Because none of these allegations were inherently illegal, they did not go to trial. Although his congregation was shrinking, Tilton was usually able to avoid legal issue because he never specified where the money would end up (unlike Jim Bakker, fellow televangelist, who went to prison for fraud), and claimed religious freedom. One plaintiff, Vivian Elliot, won $1.5 million due to an unfulfilled secular promise to build a crisis center with money she personally donated.
People that worked with Tilton relayed stories to Primetime Live as well.
- One former prayer hotline operator claimed that they were given specific instructions on how to deal with callers, such as keeping calls below seven minutes and asking for a $100 "vow" at minimum.
- A secretary of Tilton's claimed that he would use excerpts from "get rich quick" books in his sermons and was never seen performing normal pastoral duties (such as visiting with the sick and praying with members).

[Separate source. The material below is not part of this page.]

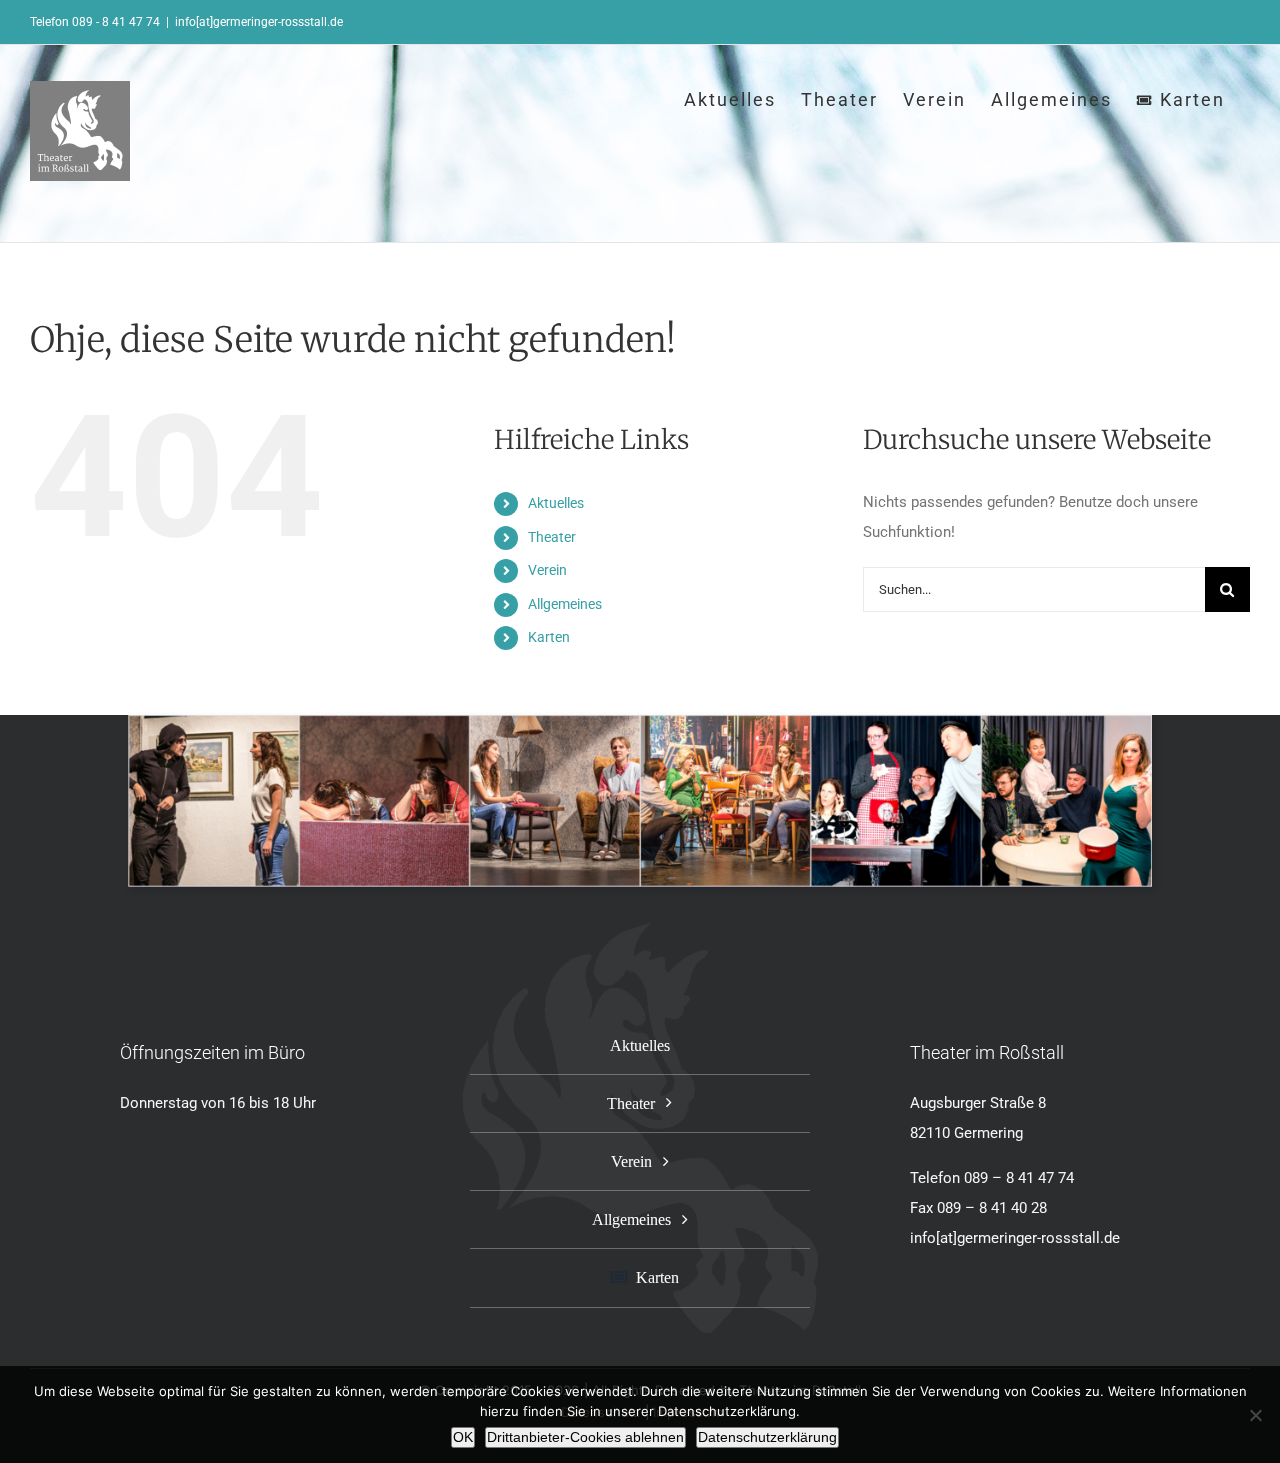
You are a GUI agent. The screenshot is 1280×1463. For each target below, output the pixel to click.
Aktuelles (556, 503)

- Tilton's former maid confirmed that prayer requests sent to Tilton were ignored, and stacked up in the garage until they were thrown away.

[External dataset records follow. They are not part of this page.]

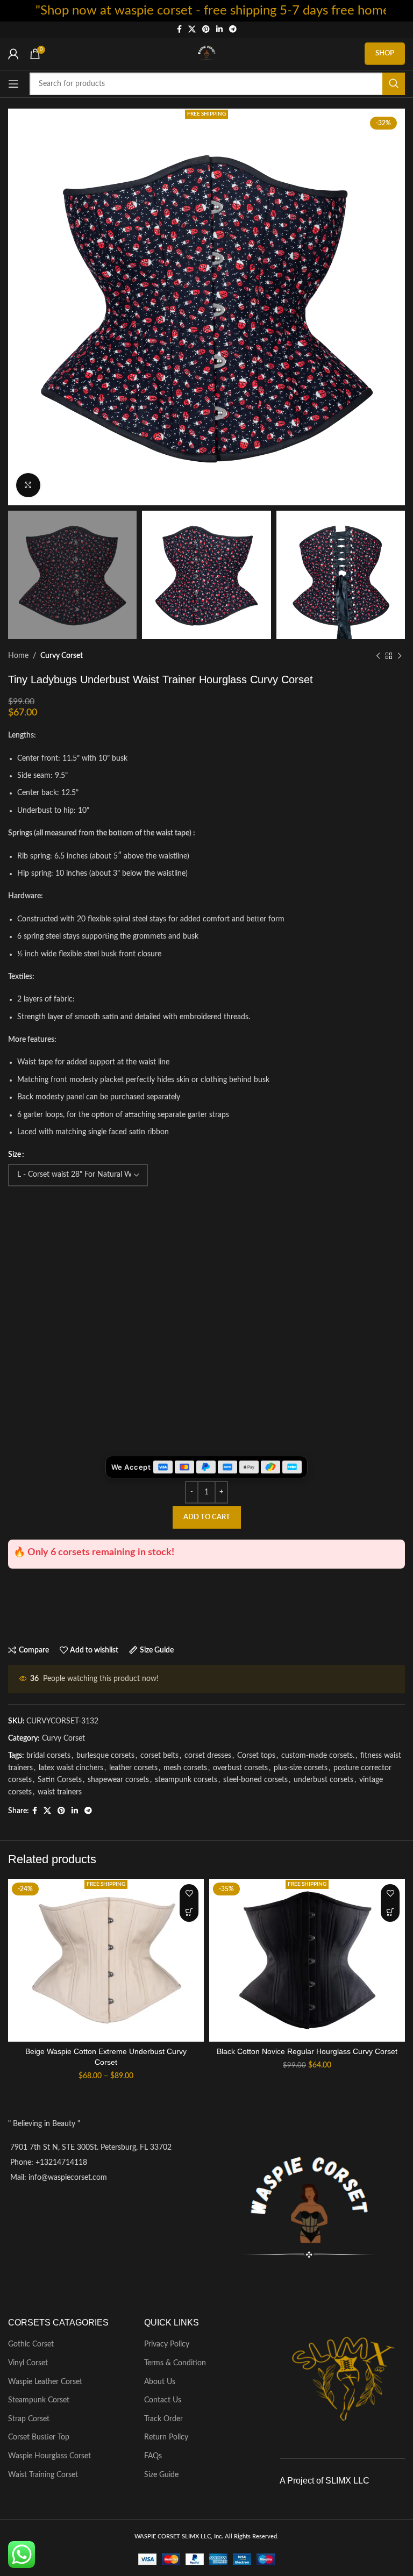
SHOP (384, 53)
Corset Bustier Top (38, 2437)
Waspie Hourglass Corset (49, 2456)
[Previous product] (378, 656)
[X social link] (192, 29)
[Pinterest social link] (206, 29)
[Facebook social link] (179, 29)
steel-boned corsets (255, 1780)
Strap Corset (28, 2419)
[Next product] (399, 656)
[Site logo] (206, 54)
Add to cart (206, 1517)
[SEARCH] (393, 84)
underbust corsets (323, 1780)
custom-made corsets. (317, 1755)
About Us (159, 2382)
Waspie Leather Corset (45, 2382)
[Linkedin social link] (219, 29)
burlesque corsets (105, 1755)
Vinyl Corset (28, 2363)
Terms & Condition (175, 2363)
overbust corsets (240, 1768)
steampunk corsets (186, 1780)
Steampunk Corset (38, 2400)
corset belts (159, 1755)
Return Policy (166, 2437)
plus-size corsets (300, 1768)
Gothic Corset (31, 2344)
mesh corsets (185, 1768)
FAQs (153, 2456)
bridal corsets (48, 1755)
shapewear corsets (118, 1780)
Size (14, 1154)
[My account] (13, 54)
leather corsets (133, 1768)
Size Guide (161, 2475)
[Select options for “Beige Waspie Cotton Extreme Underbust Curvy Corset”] (189, 1912)
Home (18, 656)
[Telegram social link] (233, 29)
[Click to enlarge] (28, 485)
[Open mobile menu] (13, 84)
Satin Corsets (60, 1780)
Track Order (163, 2419)
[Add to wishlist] (189, 1893)
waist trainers (60, 1792)
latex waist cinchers (71, 1768)
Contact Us (162, 2400)
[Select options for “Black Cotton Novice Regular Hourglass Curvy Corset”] (390, 1912)
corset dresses (207, 1755)
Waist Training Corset (43, 2475)
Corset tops (256, 1755)
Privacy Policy (166, 2344)
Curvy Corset (61, 656)
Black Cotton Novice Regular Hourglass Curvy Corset (307, 2051)
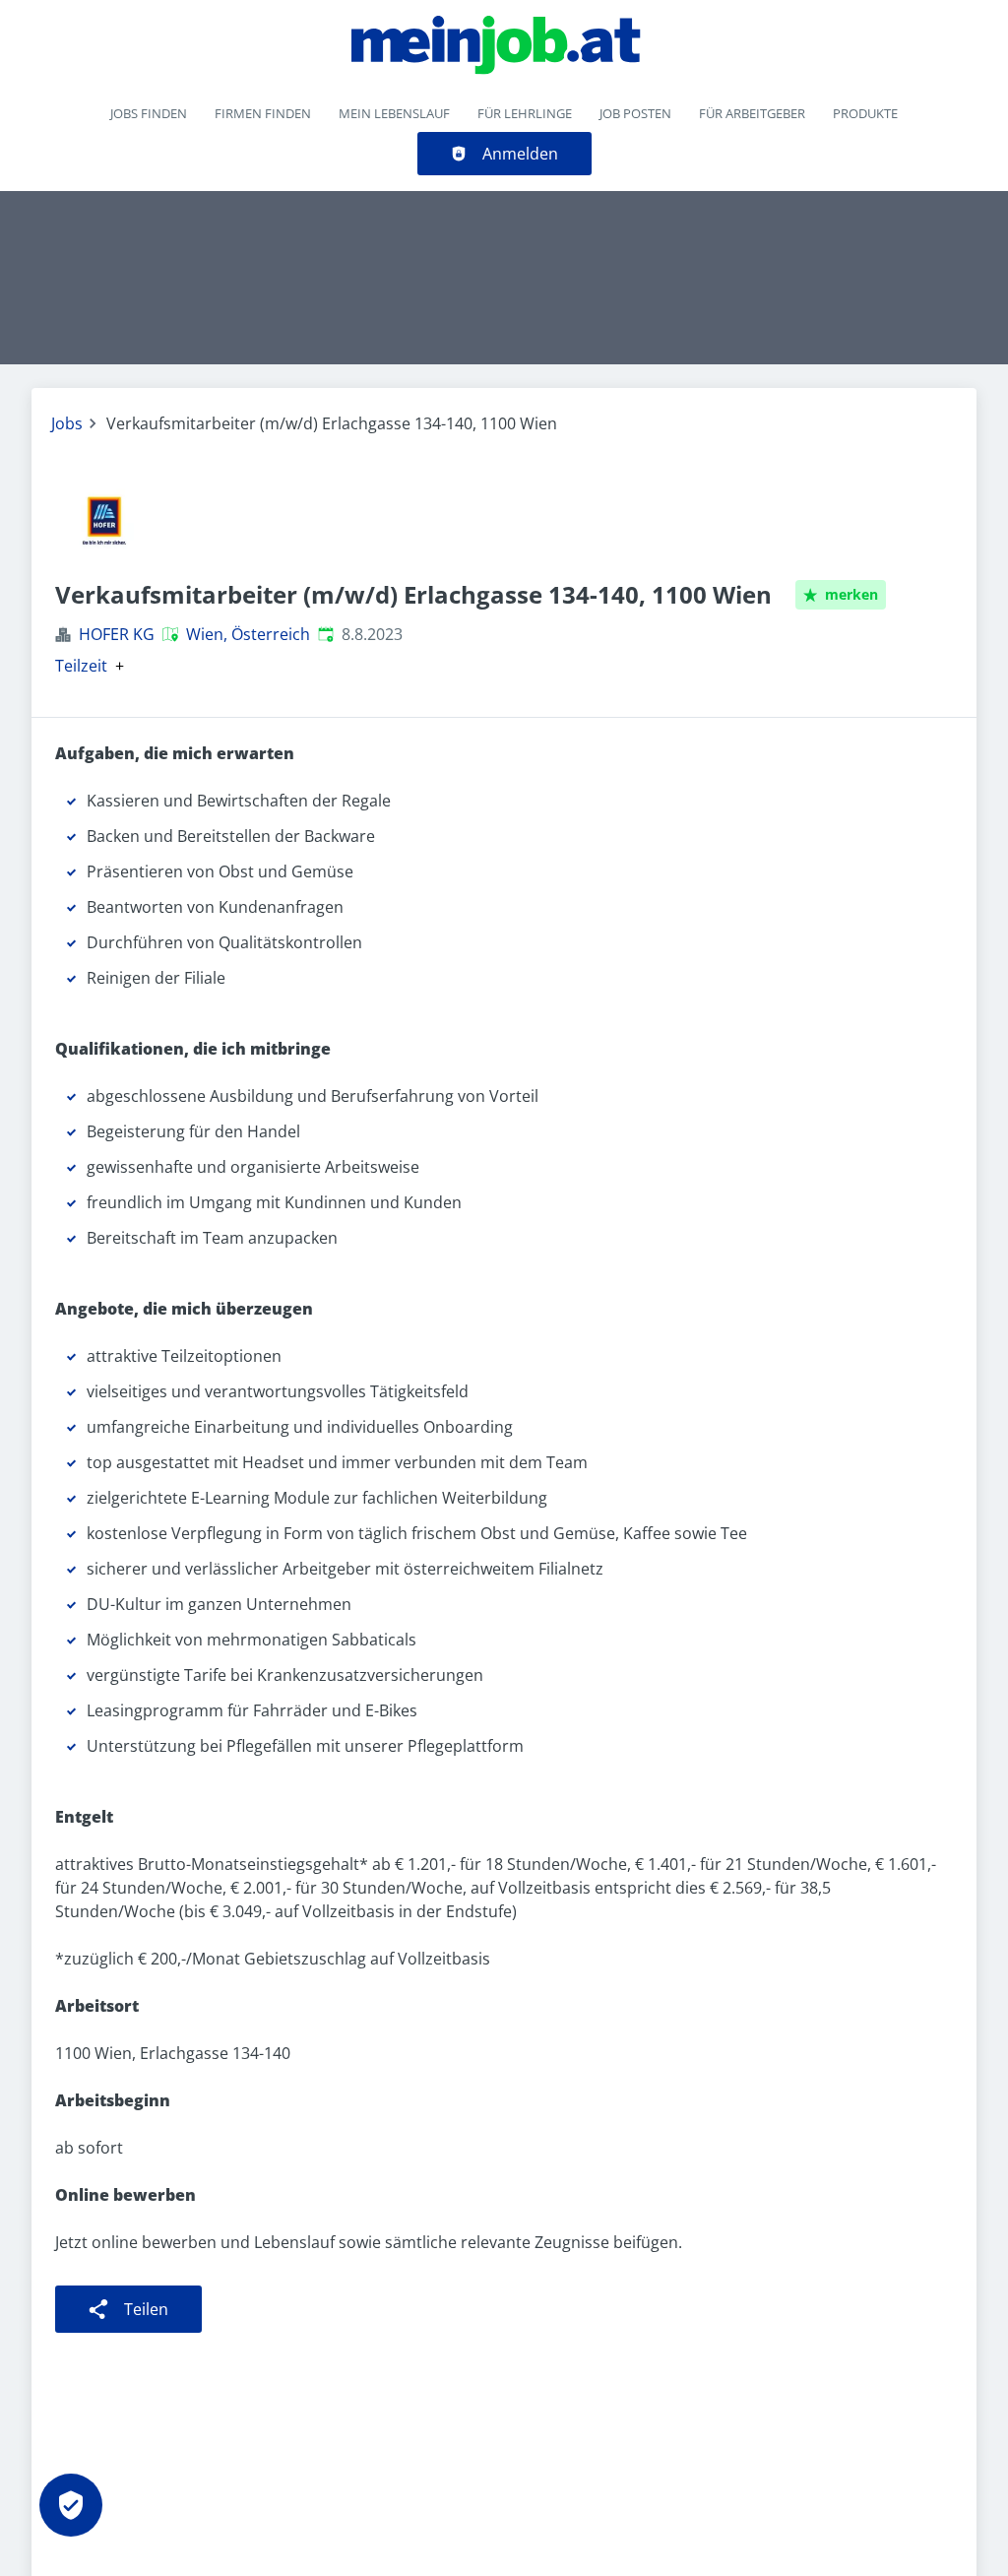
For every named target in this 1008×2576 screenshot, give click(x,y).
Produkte (865, 113)
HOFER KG (117, 634)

- An anonymous former college friend of Tilton's claimed that he and Tilton would attend tent revival meetings and pretend to be anointed and healed as sport. They also discussed the idea of creating a revival ministry "and drive around the country and get rich." Tilton denied knowing the interviewee.
The decline of Success-N-Life also lead to the end of Tilton's 25-year marriage. Soon after, married Leigh Valentine, a fellow evangelist. Within months, she divorced Tilton and accused him of being a physically abusive alcoholic. Valentine requested that the court include the church and all its property as community property in the proceedings, which the jury ruled against.